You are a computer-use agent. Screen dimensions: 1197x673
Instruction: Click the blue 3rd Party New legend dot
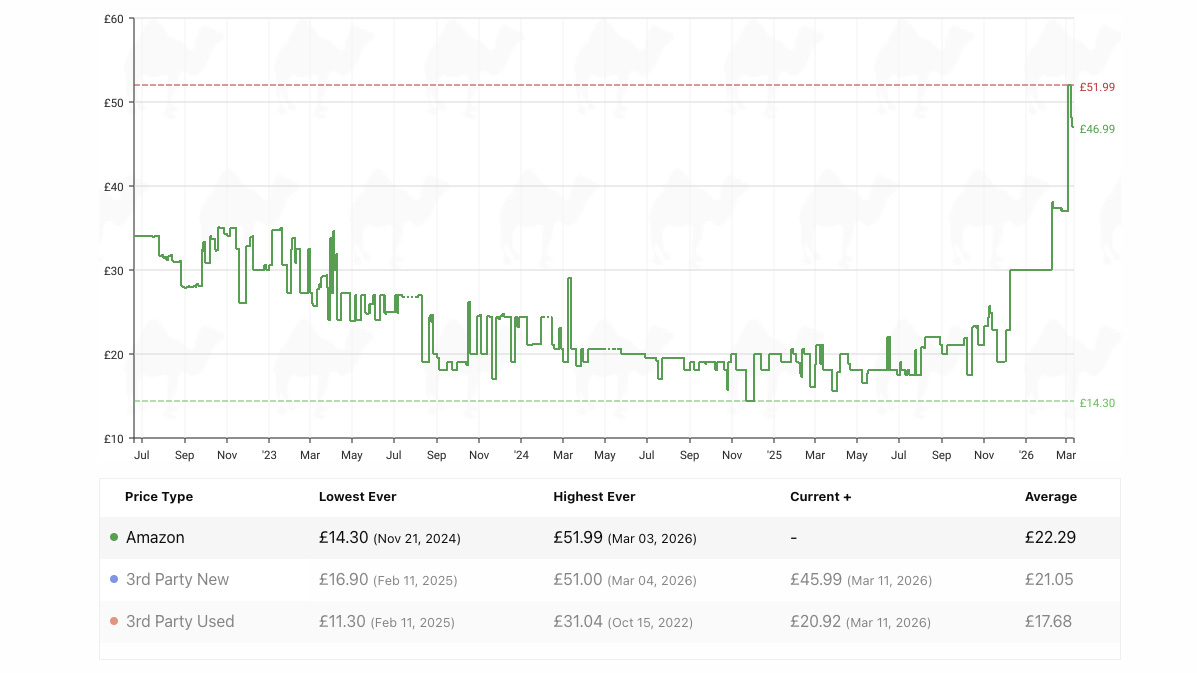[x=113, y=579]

____________________

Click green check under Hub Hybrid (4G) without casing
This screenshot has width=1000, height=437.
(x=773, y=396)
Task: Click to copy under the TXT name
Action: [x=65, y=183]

____________________

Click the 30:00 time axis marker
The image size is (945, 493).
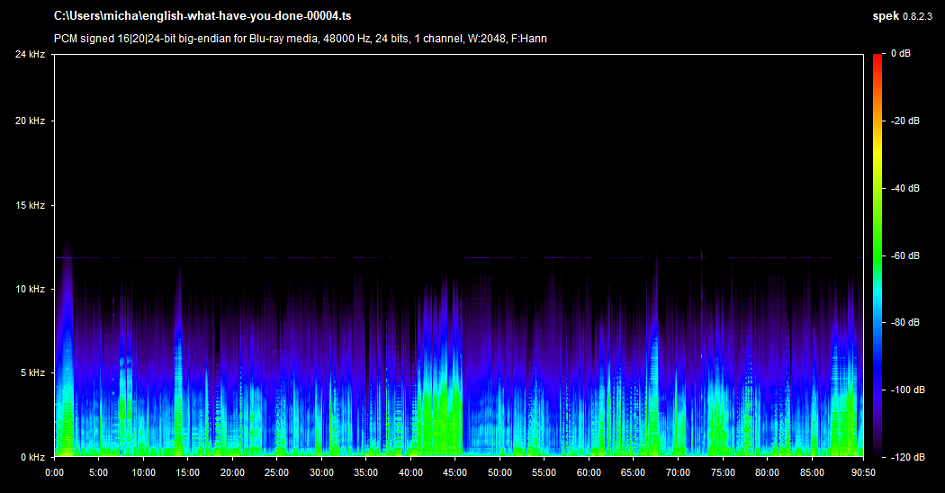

____________________

Problem to solve - Retype exactly the span of lines from the one with "Click the 30:00 time axis marker" through the one with "The image size is (945, 493)."; include both ends and omit the rest of the material.

Answer area -
Click the 30:00 time axis marker
The image size is (945, 493).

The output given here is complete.